Certains fabricants algériens ramenaient les produits finis et les déclarés comme étant des produits fabriqués en Algérie profitant de privilèges financiers et fiscaux. Maintenant, l’Etat est en tain d’établir de nouvelles règles qui régissent ce secteur. D’abord, il est nécessaire d’employer les bons termes, on n’a pas de fabricants dans le domaine de l’électronique et de l’électroménager. Ce sont des monteurs. Ce qui est différent. Pour revendiquer le statut de fabricant, il est impératif de maîtriser le processus de fabrication ou du moins une bonne partie, ce qui est loin d’être le cas pour le moment.

- Qu’en est-il du secteur de l’automobile et le gel de l’autorisation d’importer les véhicules de moins de 3 ans ?
On est contre ce gel.

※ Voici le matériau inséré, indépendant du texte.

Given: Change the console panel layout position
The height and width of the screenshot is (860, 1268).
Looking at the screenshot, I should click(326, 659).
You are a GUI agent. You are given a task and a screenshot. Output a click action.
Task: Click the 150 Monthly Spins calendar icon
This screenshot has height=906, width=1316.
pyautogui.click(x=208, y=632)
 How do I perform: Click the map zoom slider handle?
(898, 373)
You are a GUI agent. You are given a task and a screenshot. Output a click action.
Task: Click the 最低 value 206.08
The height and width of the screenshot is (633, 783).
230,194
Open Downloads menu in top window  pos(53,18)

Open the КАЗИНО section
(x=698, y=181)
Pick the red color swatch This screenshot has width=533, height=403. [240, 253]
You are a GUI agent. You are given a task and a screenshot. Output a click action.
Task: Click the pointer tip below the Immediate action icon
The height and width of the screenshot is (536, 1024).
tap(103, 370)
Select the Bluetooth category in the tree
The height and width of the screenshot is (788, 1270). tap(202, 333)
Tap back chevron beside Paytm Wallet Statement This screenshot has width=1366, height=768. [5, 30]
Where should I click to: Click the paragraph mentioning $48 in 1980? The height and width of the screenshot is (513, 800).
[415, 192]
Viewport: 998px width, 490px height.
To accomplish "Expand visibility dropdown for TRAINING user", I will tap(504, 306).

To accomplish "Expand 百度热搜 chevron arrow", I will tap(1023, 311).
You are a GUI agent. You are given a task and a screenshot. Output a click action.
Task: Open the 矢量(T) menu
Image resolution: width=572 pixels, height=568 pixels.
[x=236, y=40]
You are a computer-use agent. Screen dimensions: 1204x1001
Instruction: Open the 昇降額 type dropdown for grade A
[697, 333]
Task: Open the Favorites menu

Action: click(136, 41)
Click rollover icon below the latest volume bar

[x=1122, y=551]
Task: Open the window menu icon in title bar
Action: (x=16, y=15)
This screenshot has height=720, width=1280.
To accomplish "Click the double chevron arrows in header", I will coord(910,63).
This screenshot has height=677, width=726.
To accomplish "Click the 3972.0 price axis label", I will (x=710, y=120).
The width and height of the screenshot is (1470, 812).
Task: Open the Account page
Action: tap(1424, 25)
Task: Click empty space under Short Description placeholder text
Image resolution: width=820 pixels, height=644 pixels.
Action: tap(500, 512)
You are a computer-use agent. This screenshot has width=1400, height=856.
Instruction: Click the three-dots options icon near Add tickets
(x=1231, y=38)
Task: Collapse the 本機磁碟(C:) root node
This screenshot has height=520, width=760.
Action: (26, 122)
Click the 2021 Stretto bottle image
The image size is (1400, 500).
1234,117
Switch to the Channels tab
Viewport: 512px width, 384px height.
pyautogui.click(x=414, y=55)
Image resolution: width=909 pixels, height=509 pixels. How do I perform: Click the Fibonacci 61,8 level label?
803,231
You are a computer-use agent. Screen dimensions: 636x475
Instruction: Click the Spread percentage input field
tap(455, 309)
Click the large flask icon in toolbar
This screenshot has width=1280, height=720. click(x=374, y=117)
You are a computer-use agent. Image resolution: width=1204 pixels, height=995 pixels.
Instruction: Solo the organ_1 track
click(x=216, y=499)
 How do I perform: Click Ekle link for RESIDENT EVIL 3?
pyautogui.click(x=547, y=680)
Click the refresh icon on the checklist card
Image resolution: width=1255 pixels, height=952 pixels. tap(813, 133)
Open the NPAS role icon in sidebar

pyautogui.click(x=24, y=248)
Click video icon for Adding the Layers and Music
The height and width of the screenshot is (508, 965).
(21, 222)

Lorsqu’on prétend que les véhicules de moins de 3 ans importés d’Allemagne, d’Espagne ou de France sont comme ont dit chez nous ‘‘khourda’’, je me demande alors comment on peut qualifier certains véhicules ramenés de Chine ou d’Inde qui ne respectent aucune norme de sécurité. Je préfère acheter un véhicule d’occasion qui a roulé en Europe et qui répond à des normes de sécurité strictes que d’importer des véhicules neufs de Chine qui sont constitués seulement d’une tôle et d’un moteur.